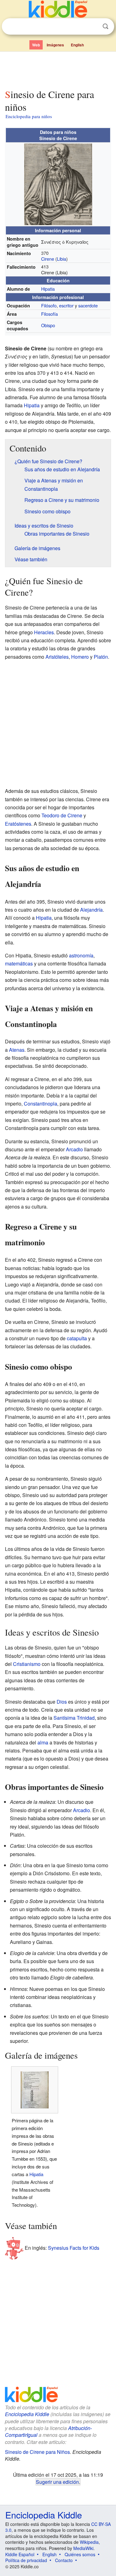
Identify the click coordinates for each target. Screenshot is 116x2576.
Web (36, 45)
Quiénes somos (80, 2554)
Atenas (16, 1049)
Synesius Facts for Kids (73, 2247)
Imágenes (55, 45)
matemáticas (19, 963)
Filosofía (49, 313)
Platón (101, 656)
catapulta (77, 1338)
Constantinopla (40, 1103)
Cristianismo (27, 1663)
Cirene (47, 258)
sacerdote (88, 305)
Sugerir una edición (57, 2481)
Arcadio (74, 1149)
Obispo (48, 325)
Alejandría (91, 909)
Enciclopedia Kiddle (27, 2414)
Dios (62, 1701)
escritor (66, 305)
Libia (61, 258)
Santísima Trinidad (74, 1717)
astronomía (81, 955)
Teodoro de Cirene (61, 815)
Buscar (105, 26)
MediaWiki (83, 2548)
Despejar (93, 26)
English (77, 45)
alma (42, 1742)
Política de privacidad (26, 2560)
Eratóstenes (18, 823)
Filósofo (49, 305)
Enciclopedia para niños (29, 116)
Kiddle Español (19, 2554)
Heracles (44, 632)
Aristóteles (57, 656)
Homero (80, 656)
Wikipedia (89, 2542)
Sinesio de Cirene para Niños (37, 2451)
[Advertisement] (58, 69)
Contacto (64, 2560)
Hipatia (48, 288)
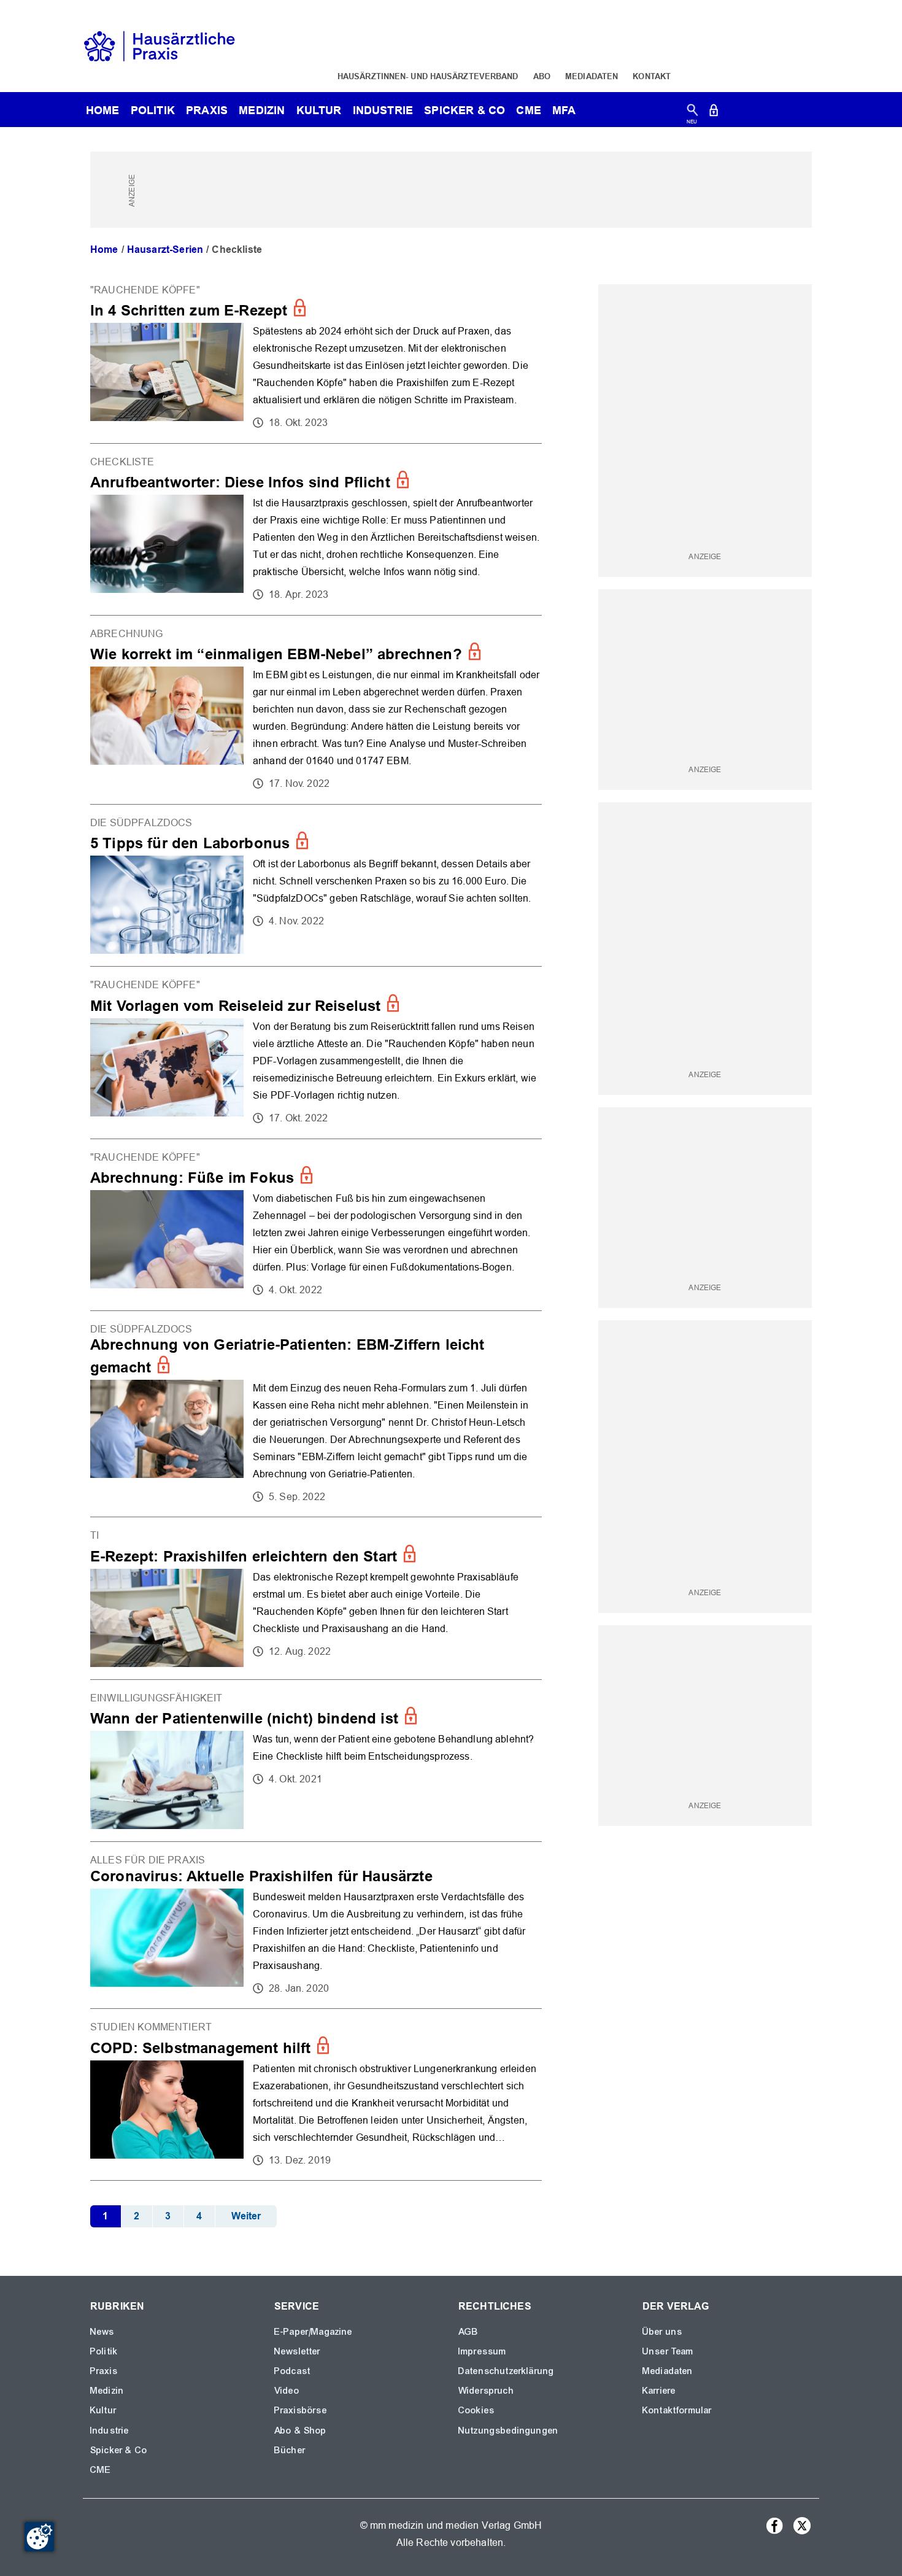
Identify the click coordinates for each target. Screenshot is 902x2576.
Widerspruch (486, 2390)
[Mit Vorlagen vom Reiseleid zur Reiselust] (316, 1052)
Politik (153, 110)
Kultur (319, 110)
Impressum (482, 2351)
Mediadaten (591, 76)
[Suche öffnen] (692, 112)
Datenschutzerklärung (506, 2371)
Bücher (290, 2450)
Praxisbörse (300, 2410)
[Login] (713, 112)
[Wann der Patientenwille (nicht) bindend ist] (316, 1760)
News (102, 2331)
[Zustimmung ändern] (39, 2536)
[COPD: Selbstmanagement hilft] (316, 2094)
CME (528, 110)
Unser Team (668, 2351)
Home (104, 249)
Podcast (292, 2371)
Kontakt (652, 76)
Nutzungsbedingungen (508, 2430)
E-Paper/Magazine (313, 2331)
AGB (468, 2331)
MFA (564, 110)
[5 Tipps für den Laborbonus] (316, 885)
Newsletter (297, 2351)
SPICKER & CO (464, 110)
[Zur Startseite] (159, 45)
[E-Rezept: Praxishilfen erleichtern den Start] (316, 1598)
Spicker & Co (118, 2450)
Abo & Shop (300, 2430)
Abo (541, 76)
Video (286, 2390)
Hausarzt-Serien (165, 249)
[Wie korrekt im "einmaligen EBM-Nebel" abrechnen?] (316, 710)
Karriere (659, 2390)
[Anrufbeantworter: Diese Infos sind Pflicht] (316, 529)
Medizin (262, 110)
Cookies (476, 2410)
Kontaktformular (677, 2410)
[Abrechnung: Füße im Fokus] (316, 1224)
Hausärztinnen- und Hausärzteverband (427, 76)
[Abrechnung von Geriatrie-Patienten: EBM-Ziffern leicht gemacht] (316, 1414)
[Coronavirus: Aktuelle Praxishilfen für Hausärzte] (316, 1925)
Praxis (207, 110)
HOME (103, 110)
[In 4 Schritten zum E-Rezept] (316, 357)
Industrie (383, 110)
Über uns (662, 2331)
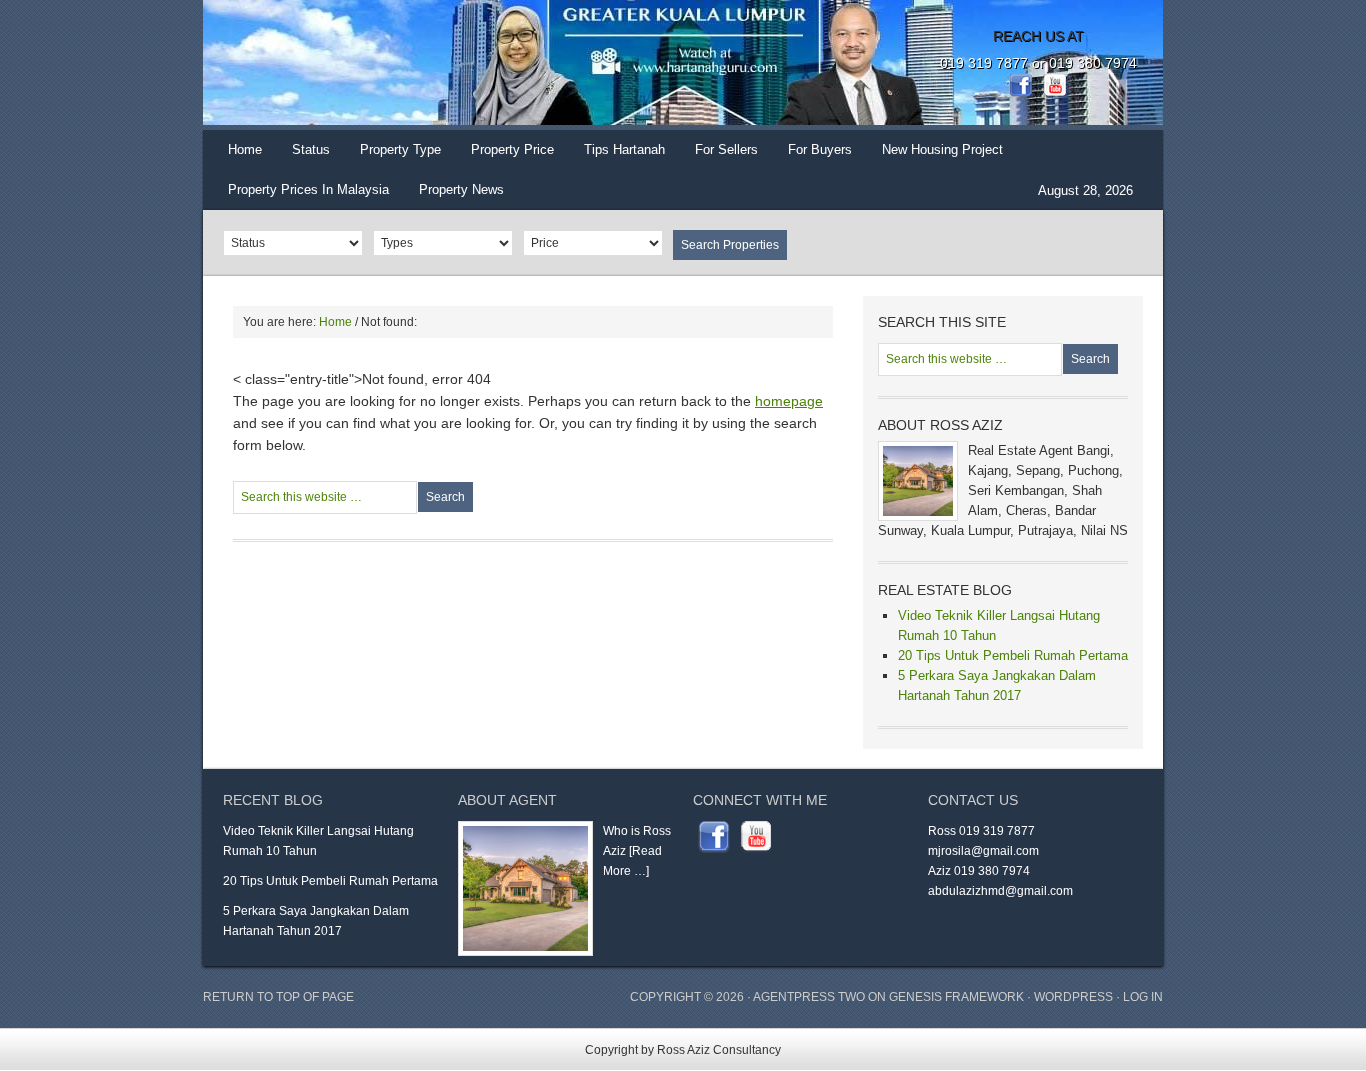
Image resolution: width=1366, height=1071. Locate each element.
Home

________________

#### Assignment:
Leave out any pictures and return exactly the lines from the beginning of the data through the line with "Sugerir una edición (57, 2481)", inclusive.

#### Your response:
Identify the click coordinates for each target. Screenshot is 116x2576.
Web (36, 45)
Quiénes somos (80, 2554)
Atenas (16, 1049)
Synesius Facts for Kids (73, 2247)
Imágenes (55, 45)
matemáticas (19, 963)
Filosofía (49, 313)
Platón (101, 656)
catapulta (77, 1338)
Constantinopla (40, 1103)
Cristianismo (27, 1663)
Cirene (47, 258)
sacerdote (88, 305)
Sugerir una edición (57, 2481)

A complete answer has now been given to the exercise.